Lemma: if $f:[0,T] \rightarrow \mathbb{R}$ is a continuous function, and if $0=t_0^n<t_1^n<...<t_{o_n}^n=T$ is a sequence of subdivisions of $[0,T]$ whose mesh tends to 0, we have $\int_0^T f(s)da(s)=\lim_{n \rightarrow \infty} \sum_{i=1}^{p_n} f(t_{i-1}^n)(a(t_i^n)-a(t_{i=1}^n))$.

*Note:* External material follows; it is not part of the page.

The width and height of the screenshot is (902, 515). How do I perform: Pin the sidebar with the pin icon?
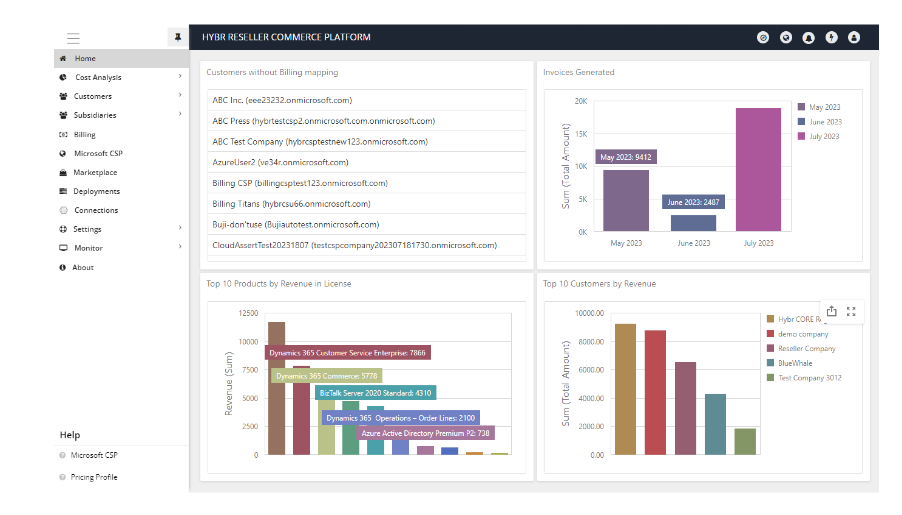(177, 37)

Since M and A are bounded, $A_t$ has finite variation on $[0,T]$ for $T>0$. Then there is a unique $\sigma$ finite measure on $\mathbb{R}_+$ whose restriction to every interval $[0,T]$ is the total variation measure of the restriction of $A_t$ to $[0,T]$. Then we write $\int_0^{\infty} M_t d A_t=\lim_{T \rightarrow \infty} \int_0^T M_td A_t \in (-\infty,\infty)<\infty$. Then taking expectation on both sides of $\int_0^{\infty} M_t d A_t=\lim_{T \rightarrow \infty} \int_0^T M_td A_t$, we have $$E A_{\infty}M_{\infty}=E\int_0^{\infty} M_t dA_t$$.
Not sure if this works for last step, thanks in advance!
Notice that if $M_0 = 0$:
\begin{align} \int_0^T M_t dA_t &= A_T M_T - A_0 M_0 - \int_0^t A_t dM \\ &= A_T M_T - \int_0^t A_t dM \end{align}
The integral on the LHS is a martingale, so it's expected value is constant, and in particular 0. Then taking expected values the result follows.